In The Art of War Sun Tzu says that ¨victorious warriors win first and then go to war while defeated warriors go to war first and then seek to win¨.

Students preparing for their IGCSE and A level exams this year need to be confident that they will win first by preparing themselves assiduously throughout the year and not just seek to win by attending to their preparation during the final weeks before the examinations..

Physics has always been at the heart of war; from the development of new materials and weapons to understanding and predicting the trajectories of ballistics for both good but also for evil, reflective of who we are as a people, physics and the knowledge that comes with it has been and is now at the heart of the world we live in.

It was with war in mind that the study of kinematics (or the analysis of motion) probably came into being.  Up until the development of the SUVAT equations there was no way of predicting accurately the motion of a projectile. With these powerful equations we could identify the position of a cannon ball, arrow or bullet as it sped through space and time.

What makes the SUVAT equations different from the Euclidean mathematics which had reigned for the previous two millenia is that it introduced into that frozen mathematical world the notion of time (T).  The fourth dimension.

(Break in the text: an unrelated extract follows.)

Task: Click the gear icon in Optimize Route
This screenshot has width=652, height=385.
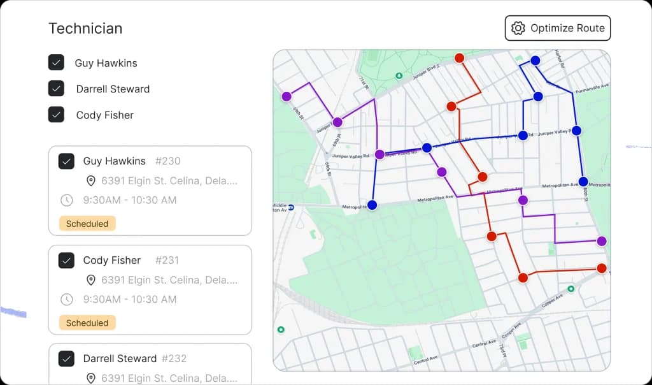Action: (518, 28)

The SUVAT equations were developed throughout the ages by countless thinkers whose names are now forgotten but who each added their grain of sand nonetheless to the partially built cathedral that is human understanding.  Galileo was amongst the first to observe that the path of a projectile (arrow, bullet etc) through space and time is in the form of a parabola.  Always in the form of a parabola.To analyse this motion it needs to be broken down into its component parts.  A tennis ball on its journey through the air really experiences two simultaneous journeys and you will need to be able to identify both of these journeys simultaneously.  When dealing with projectile problems you will need to break down the motion into horizontal and vertical components.

In any given problem there is always the potential for any given value of SUVAT to have two values, one a horizontal value and the other a vertical. With one exception.  What always links both horizontal and vertical motion when you freeze the projectiles´ motion ?

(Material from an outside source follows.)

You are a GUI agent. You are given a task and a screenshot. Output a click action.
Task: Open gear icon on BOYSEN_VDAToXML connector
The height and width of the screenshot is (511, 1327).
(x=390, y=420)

If the motion is frozen as in an exam question the variable linking both…  is time.  Remember that the projectile will reach the end of its journey, both horizontal journey and vertical journey at the same time. Everything else about its horizontal and vertical journeys will probably be different but journeys end will occur at the same time.

What is the difference between horizontal and vertical motion ? As far as A-level is concerned;  with horizontal motion acceleration is zero (friction and air resistance usually ignored) and with vertical motion it will be that of the free fall caused by gravity usually given as 9.81 ms^2.

So how to go about solving IGCSE and A level problems ?

Break the motion down into two components.  Make a SUVAT for both the horizontal and vertical motion and write down the value for each.

Remember that the horizontal component of motion will undergo no acceleration and so the velocity (V) is constant ie it remains the same as U.  For horizontal motion u=s/t as there is no acceleration or s=ut+½ at^2 .  Since a=0 s=ut 🙂

That leaves vertical motion which IS subject to a the constant downward force of gravity producing an acceleration of 9.81 m/s^2.  So now we know that our final velocity (v) will not equal our initial velocity (u) as our projectile has travelled through space and time. You can not travel through space without time 🙂 Time stretches everything out. Or everything would happen at once.  No future episodes, or past.

I am running out of time and space for this post so will end it here with a final quote from Sun Tzu (read the book:) ¨to be successful you must believe in yourself¨ !!